- [INSTRUCTIONS FOR THE TASK]:
Using the listing below, give again exactly the lines from the line with "This screenshot has" to the line with "The image size is (640, 436).", inclusive, without the pictures.

- [PROVIDED MATERIAL]:
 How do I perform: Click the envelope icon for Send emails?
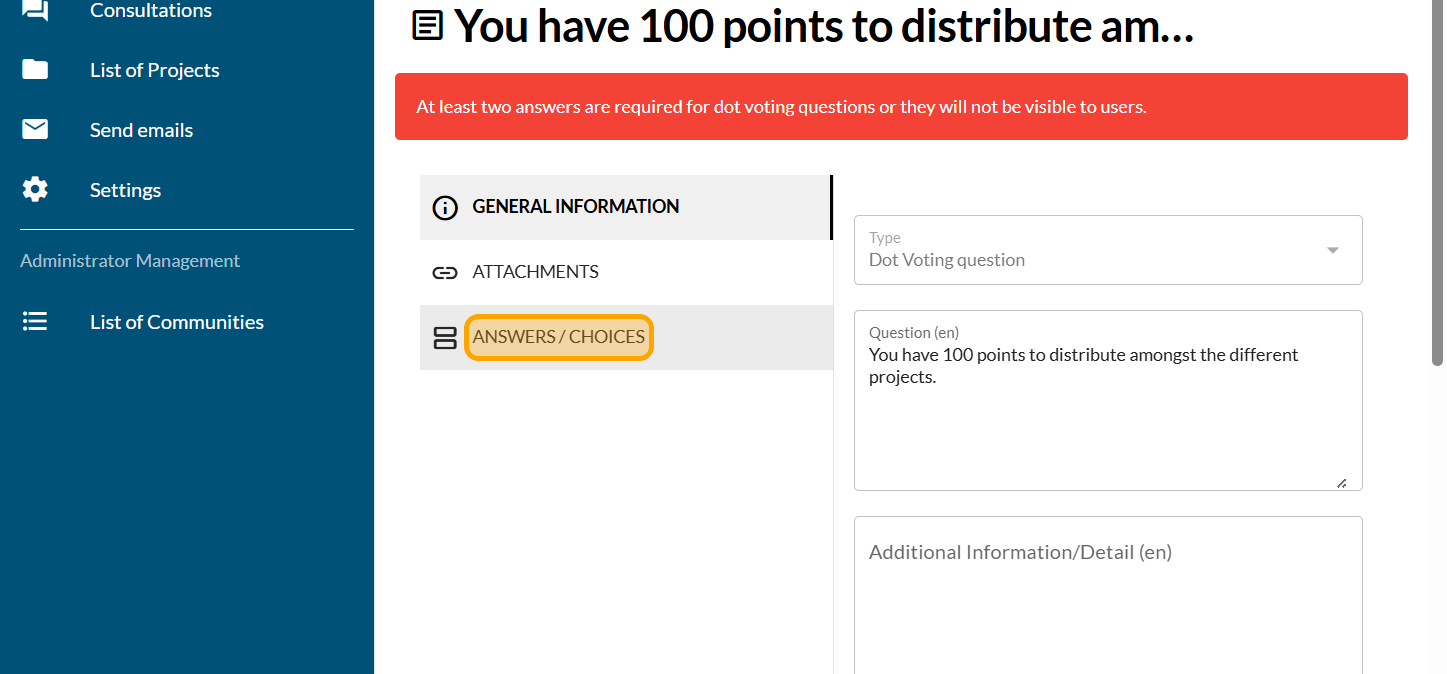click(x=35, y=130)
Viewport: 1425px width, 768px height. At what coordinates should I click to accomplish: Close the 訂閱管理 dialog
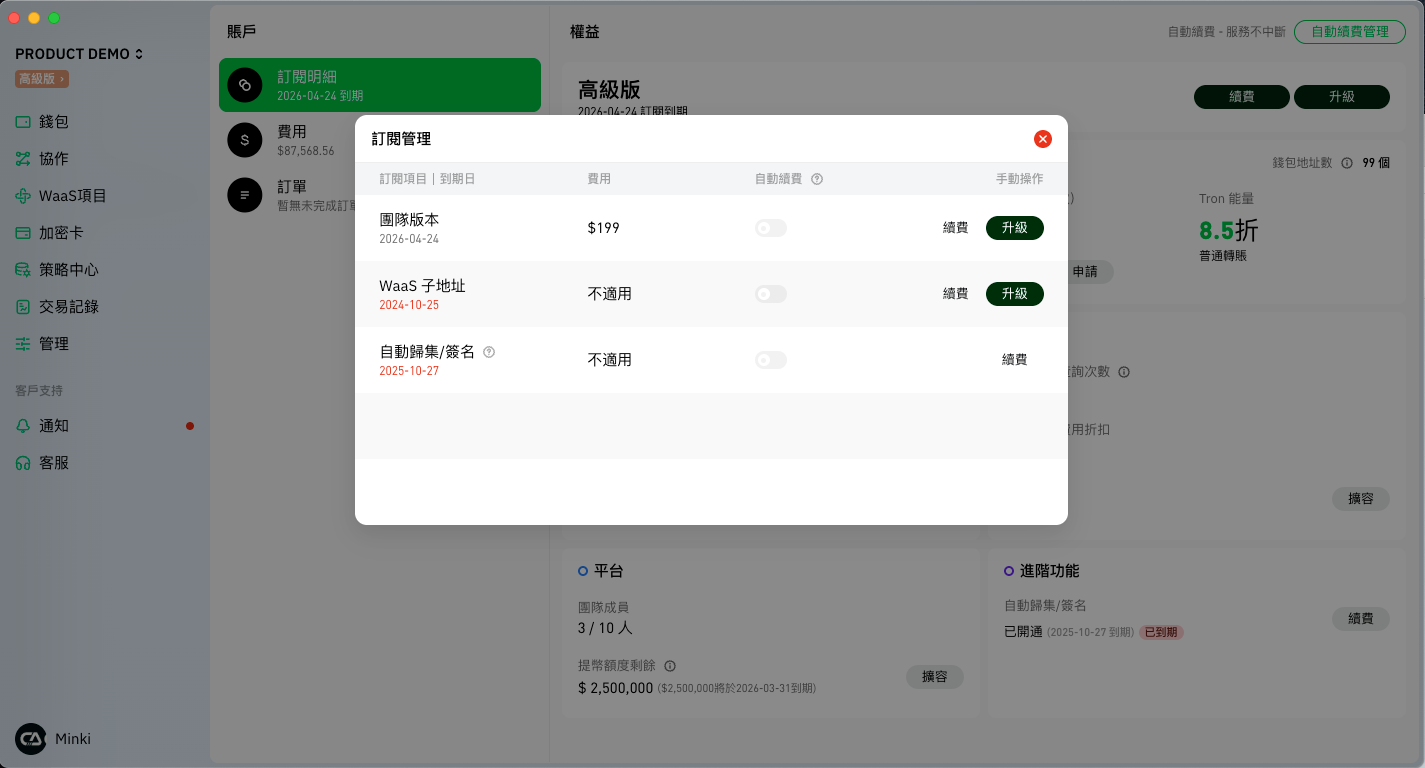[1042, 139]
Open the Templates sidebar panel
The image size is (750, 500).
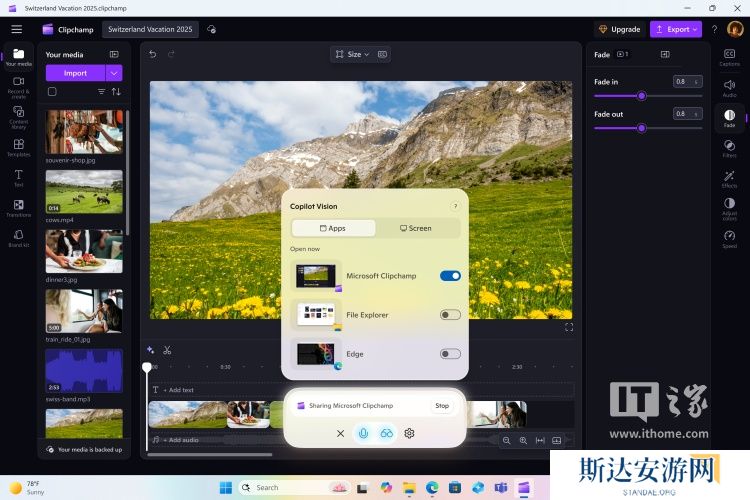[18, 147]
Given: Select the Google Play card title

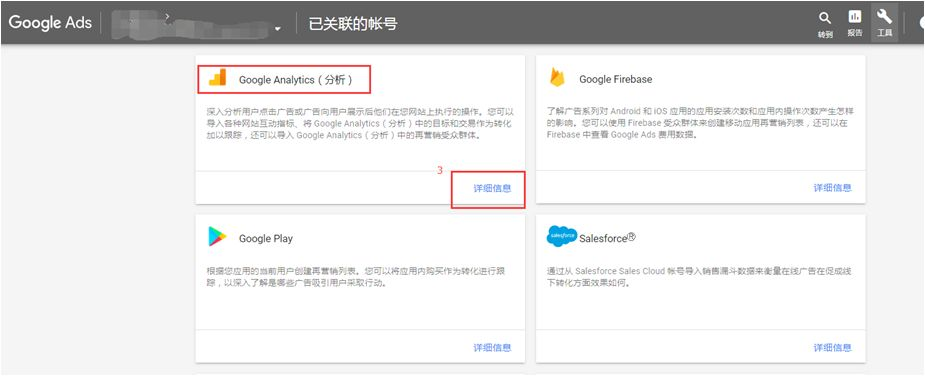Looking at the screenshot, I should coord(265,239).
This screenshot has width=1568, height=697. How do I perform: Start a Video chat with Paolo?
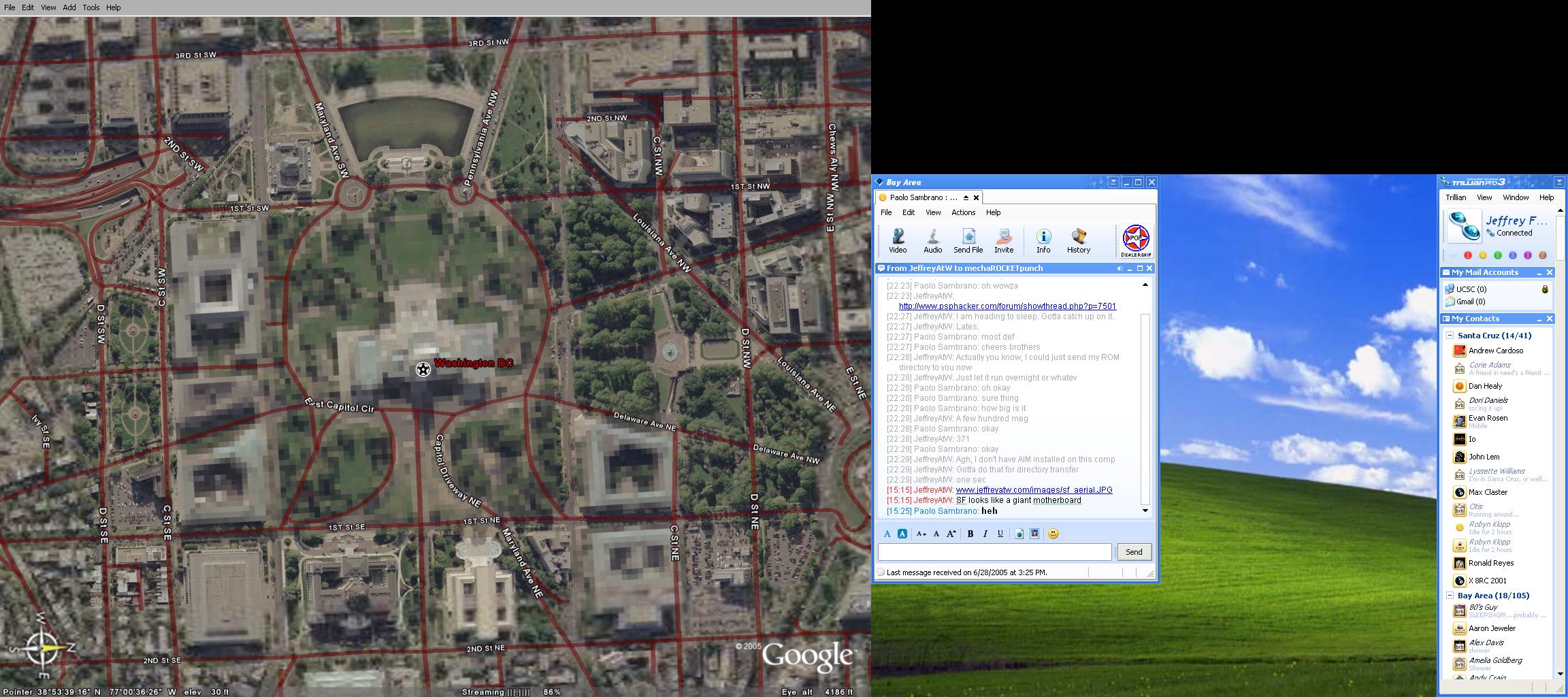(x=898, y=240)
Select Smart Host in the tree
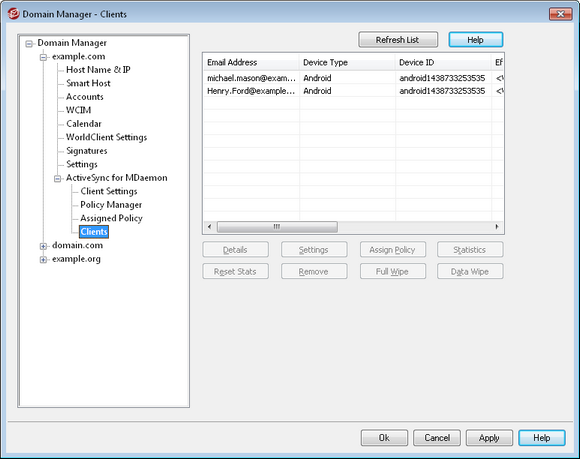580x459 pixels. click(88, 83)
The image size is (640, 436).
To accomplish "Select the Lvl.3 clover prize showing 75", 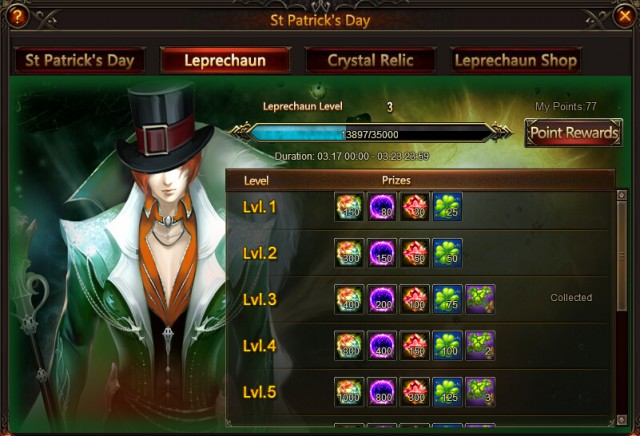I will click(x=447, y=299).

- [WRITTEN SOLUTION]:
This screenshot has width=1568, height=697. How do I perform: Start a Video chat with Paolo?
(x=898, y=240)
Select Smart Host in the tree
580x459 pixels. click(88, 83)
The image size is (640, 436).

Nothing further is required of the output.